RECORD EXTRACTS:
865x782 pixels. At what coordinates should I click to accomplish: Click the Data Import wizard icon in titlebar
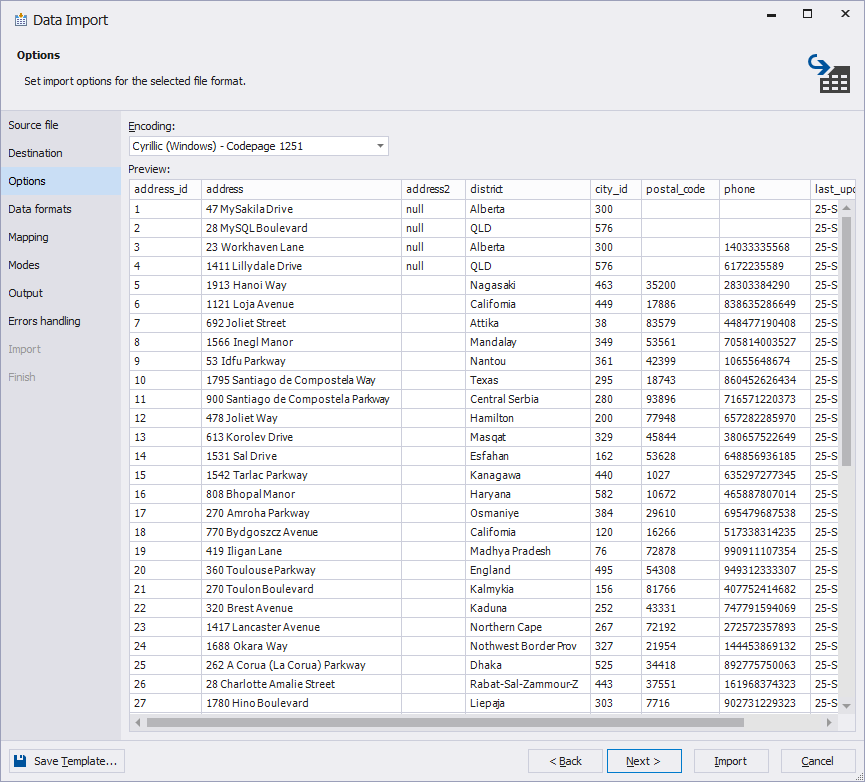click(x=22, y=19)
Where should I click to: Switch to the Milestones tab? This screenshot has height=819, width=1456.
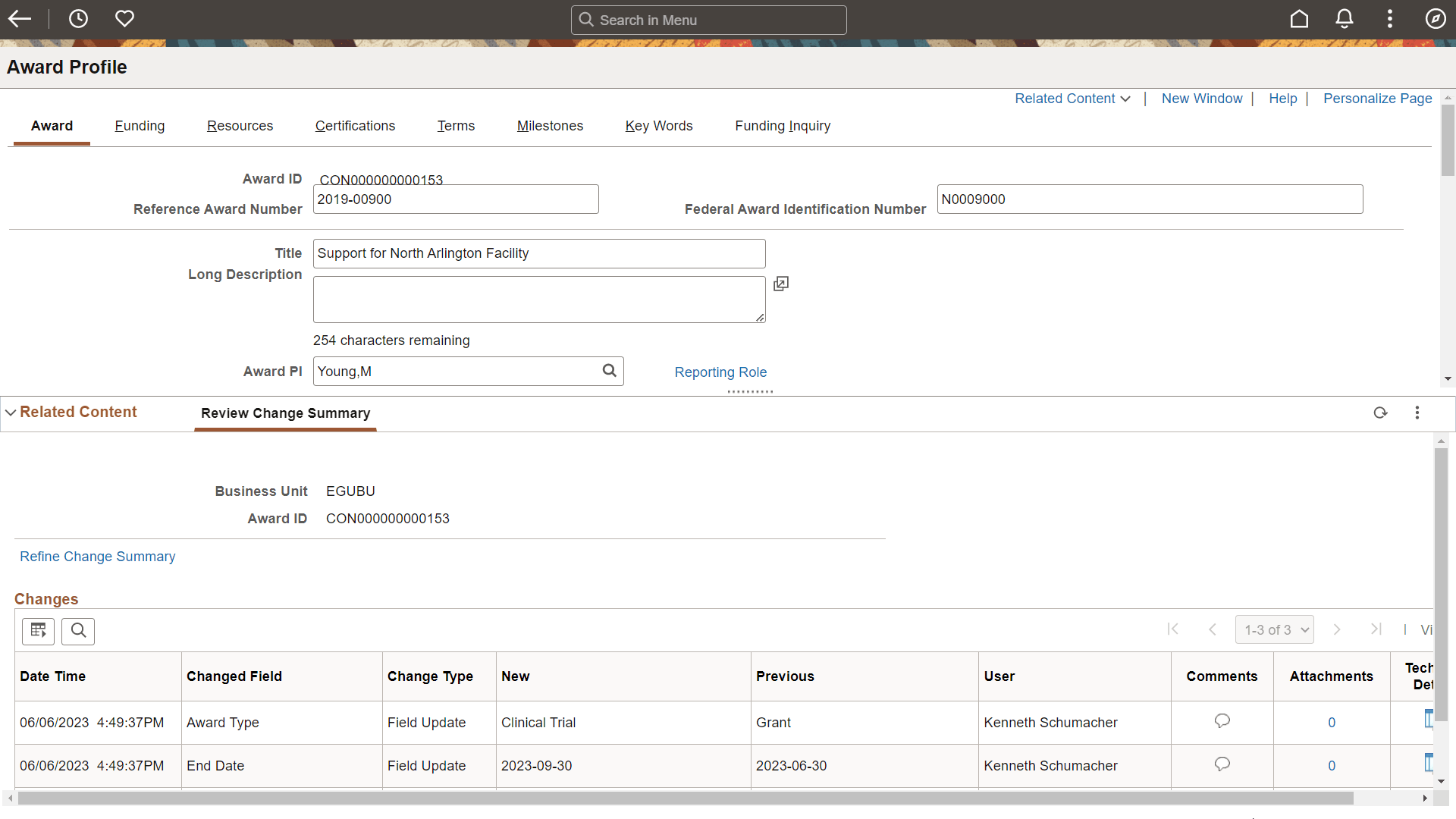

* * *

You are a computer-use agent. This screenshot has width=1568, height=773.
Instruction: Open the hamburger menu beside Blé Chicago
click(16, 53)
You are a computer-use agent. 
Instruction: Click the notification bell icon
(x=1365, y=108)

SET TASK: Revise the listing lines starting with the line with "You are a computer-use agent. This" and going on through the line with "(x=1365, y=108)", changing "hamburger menu" to "navigation menu" and leaving everything else as it is. Return only those lines.

EXERCISE RESPONSE:
You are a computer-use agent. This screenshot has width=1568, height=773.
Instruction: Open the navigation menu beside Blé Chicago
click(16, 53)
You are a computer-use agent. 
Instruction: Click the notification bell icon
(x=1365, y=108)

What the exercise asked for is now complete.